Counting Sheep, an immersive show about the 2014 Ukrainian revolution, is the headline production at this year’s Vault Festival. Its changed shape since it was first seen in the UK, at the 2017 Edinburgh Fringe. That earlier production, billed as a ‘guerrilla folk opera’, boasted a 15-piece band, the Lemon Bucket Orkestra, and was more intensely experiential.
Now it’s been redirected by Belarus Free Theatre’s Natalia Kaliada and Nicolai Khalezin and given a more personal, reflective edge. The Balkan/klezmer brass band vibe has been ditched (along with the animal masks) in favour of a mixture of Ukrainian folk songs and pounding beats.
The basic frame of the show is still the same but now it trains its lens on the true story of its co-creators Mark and Marichka Marczyk. He, a young Canadian of Ukrainian descent, is visiting his motherland when he meets a Ukrainian pianist and they both get swept up in the Maidan protests in Kiev.
Where both versions succeed is in making participants feel the camaraderie, optimism, and borderline party atmosphere that initially fuels the protests, before illustrating how alarmingly quickly that morphed into violence and bloodshed.
Most of the audience sit on benches around a central wooden table. At the start of the show, vodka and borscht is dealt out to those with the pricier ‘premium protestor’ tickets (though presumably intended ironically, this strikes a weird note). Those not keen on participatory theatre can pay less and sit in seats at either side of the space, though you’d be missing out on a vital aspect of the show if you choose this option.
The way in which people are moved around the space is a fundamental part of the experience. The audience is tasked with hauling sandbags and car tyres around the room, as news footage of the protests is projected on the walls. The show doesn’t attempt to give its audience a complete political and social picture of events, rather it focuses on the power of the crowd, and the way excitement rapidly gives way to panic as snipers start picking off protesters and people start dying. A sense of chaos and terror is conveyed by strobe lighting and the sound of one of the performers keening in grief.

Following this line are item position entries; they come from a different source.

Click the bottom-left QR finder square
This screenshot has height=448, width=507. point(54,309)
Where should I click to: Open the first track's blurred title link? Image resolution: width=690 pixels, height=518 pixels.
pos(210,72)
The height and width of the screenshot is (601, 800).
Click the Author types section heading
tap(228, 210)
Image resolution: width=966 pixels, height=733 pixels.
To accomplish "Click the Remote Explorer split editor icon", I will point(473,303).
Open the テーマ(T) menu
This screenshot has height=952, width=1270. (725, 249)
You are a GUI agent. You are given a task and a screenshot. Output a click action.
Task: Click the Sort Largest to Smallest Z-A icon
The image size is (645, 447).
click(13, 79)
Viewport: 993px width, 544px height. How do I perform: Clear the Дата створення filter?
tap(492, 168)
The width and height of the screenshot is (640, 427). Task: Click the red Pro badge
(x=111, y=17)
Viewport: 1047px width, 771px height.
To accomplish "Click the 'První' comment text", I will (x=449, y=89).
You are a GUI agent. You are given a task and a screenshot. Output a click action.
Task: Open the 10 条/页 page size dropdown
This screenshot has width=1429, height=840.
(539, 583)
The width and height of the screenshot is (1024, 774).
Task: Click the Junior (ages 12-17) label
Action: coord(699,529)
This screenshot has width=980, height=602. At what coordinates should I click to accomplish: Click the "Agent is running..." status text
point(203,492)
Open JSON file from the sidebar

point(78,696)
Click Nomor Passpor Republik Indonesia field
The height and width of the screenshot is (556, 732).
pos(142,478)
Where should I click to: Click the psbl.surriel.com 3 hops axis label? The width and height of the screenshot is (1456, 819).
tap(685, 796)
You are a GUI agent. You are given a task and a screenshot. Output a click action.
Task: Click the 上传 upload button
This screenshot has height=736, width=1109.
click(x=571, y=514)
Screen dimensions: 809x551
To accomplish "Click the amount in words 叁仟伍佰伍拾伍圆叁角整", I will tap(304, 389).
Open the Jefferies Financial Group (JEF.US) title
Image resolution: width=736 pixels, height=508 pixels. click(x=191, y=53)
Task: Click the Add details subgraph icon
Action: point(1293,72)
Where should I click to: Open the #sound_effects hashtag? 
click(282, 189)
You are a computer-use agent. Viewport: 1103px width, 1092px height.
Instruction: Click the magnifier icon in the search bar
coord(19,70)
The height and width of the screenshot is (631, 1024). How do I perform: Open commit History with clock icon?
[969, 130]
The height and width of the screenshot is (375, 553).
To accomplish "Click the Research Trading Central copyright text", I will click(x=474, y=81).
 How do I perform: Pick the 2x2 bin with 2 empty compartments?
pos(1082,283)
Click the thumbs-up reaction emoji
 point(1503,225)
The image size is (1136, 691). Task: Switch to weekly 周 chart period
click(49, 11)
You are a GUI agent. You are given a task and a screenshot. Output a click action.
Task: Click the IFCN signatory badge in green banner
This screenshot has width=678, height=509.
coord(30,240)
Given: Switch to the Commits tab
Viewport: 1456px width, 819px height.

Of course the production can’t actually make you feel what it was like to be there, but it seems aware of the paradox of making entertainment out of another country’s political upheaval and, crucially, it’s probably more effective in making its audience think about the ongoing situation in Ukraine than any news report. Experiencing it in 2019 is also, inevitably, a different experience. The sight of the performers draped in EU flags is more resonant now, the images of mobilised young people, hope and despair, a lot closer to home.